▶ **Your assignment**
All lines of the data shown below should be output exactly as they stand.

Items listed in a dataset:
┄┄┄┄┄┄
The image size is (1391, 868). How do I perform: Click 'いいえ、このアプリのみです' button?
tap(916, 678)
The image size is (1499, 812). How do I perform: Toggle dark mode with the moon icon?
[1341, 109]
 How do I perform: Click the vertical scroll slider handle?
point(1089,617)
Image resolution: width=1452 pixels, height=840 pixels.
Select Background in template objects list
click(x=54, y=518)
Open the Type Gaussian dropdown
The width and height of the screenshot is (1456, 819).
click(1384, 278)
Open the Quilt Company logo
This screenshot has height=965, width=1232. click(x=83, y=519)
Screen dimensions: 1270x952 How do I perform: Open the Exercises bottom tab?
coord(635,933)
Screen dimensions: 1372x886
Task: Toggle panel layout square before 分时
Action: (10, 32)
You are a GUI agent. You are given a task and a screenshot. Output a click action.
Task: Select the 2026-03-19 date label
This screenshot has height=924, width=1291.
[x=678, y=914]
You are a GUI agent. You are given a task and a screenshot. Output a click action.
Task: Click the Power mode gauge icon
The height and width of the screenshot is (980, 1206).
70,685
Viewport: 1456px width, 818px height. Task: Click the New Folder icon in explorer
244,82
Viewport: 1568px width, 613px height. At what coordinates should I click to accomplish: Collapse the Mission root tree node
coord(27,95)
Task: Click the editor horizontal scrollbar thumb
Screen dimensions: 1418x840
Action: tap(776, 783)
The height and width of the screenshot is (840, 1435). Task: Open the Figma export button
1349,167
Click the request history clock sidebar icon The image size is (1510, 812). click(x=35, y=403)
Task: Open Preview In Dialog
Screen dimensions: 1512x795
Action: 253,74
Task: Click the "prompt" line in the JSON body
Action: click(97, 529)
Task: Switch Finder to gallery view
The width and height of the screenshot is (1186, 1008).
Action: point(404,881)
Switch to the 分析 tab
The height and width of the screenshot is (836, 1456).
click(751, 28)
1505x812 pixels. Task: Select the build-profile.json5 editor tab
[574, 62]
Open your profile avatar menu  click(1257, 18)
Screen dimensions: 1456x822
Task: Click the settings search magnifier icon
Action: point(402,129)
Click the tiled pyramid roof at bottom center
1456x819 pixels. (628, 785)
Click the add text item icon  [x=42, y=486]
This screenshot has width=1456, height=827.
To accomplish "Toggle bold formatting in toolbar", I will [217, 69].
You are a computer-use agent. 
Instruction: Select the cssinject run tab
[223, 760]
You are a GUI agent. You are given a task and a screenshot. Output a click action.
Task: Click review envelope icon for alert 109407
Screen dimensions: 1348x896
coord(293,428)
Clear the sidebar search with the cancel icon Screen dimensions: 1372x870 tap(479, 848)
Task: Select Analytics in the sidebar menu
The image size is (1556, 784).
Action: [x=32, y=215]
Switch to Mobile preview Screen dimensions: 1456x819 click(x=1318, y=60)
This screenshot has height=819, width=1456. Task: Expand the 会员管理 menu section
┄┄┄┄┄┄
▶ **Solution to the problem**
The image size is (1391, 868). How do I perform: Click 'いいえ、このアプリのみです' button?
tap(916, 678)
The image size is (1499, 812). How do I perform: Toggle dark mode with the moon icon?
[1341, 109]
 How do I perform: Click the vertical scroll slider handle?
point(1089,617)
Image resolution: width=1452 pixels, height=840 pixels.
Select Background in template objects list
click(x=54, y=518)
Open the Type Gaussian dropdown
The width and height of the screenshot is (1456, 819).
click(1384, 278)
Open the Quilt Company logo
This screenshot has height=965, width=1232. click(x=83, y=519)
Screen dimensions: 1270x952 How do I perform: Open the Exercises bottom tab?
coord(635,933)
Screen dimensions: 1372x886
Task: Toggle panel layout square before 分时
Action: (10, 32)
You are a GUI agent. You are given a task and a screenshot. Output a click action.
Task: Select the 2026-03-19 date label
This screenshot has height=924, width=1291.
[x=678, y=914]
You are a GUI agent. You are given a task and a screenshot. Output a click action.
Task: Click the Power mode gauge icon
The height and width of the screenshot is (980, 1206).
70,685
Viewport: 1456px width, 818px height. Task: Click the New Folder icon in explorer
244,82
Viewport: 1568px width, 613px height. At what coordinates should I click to accomplish: Collapse the Mission root tree node
coord(27,95)
Task: Click the editor horizontal scrollbar thumb
Screen dimensions: 1418x840
Action: tap(776, 783)
The height and width of the screenshot is (840, 1435). Task: Open the Figma export button
1349,167
Click the request history clock sidebar icon The image size is (1510, 812). click(x=35, y=403)
Task: Open Preview In Dialog
Screen dimensions: 1512x795
Action: 253,74
Task: Click the "prompt" line in the JSON body
Action: click(97, 529)
Task: Switch Finder to gallery view
The width and height of the screenshot is (1186, 1008).
Action: point(404,881)
Switch to the 分析 tab
The height and width of the screenshot is (836, 1456).
click(751, 28)
1505x812 pixels. Task: Select the build-profile.json5 editor tab
[574, 62]
Open your profile avatar menu  click(1257, 18)
Screen dimensions: 1456x822
Task: Click the settings search magnifier icon
Action: point(402,129)
Click the tiled pyramid roof at bottom center
1456x819 pixels. (628, 785)
Click the add text item icon  [x=42, y=486]
This screenshot has width=1456, height=827.
To accomplish "Toggle bold formatting in toolbar", I will [217, 69].
You are a computer-use agent. 
Instruction: Select the cssinject run tab
[223, 760]
You are a GUI agent. You are given a task and a screenshot. Output a click action.
Task: Click review envelope icon for alert 109407
Screen dimensions: 1348x896
coord(293,428)
Clear the sidebar search with the cancel icon Screen dimensions: 1372x870 tap(479, 848)
Task: Select Analytics in the sidebar menu
The image size is (1556, 784).
Action: [x=32, y=215]
Switch to Mobile preview Screen dimensions: 1456x819 click(x=1318, y=60)
This screenshot has height=819, width=1456. Task: Expand the 会员管理 menu section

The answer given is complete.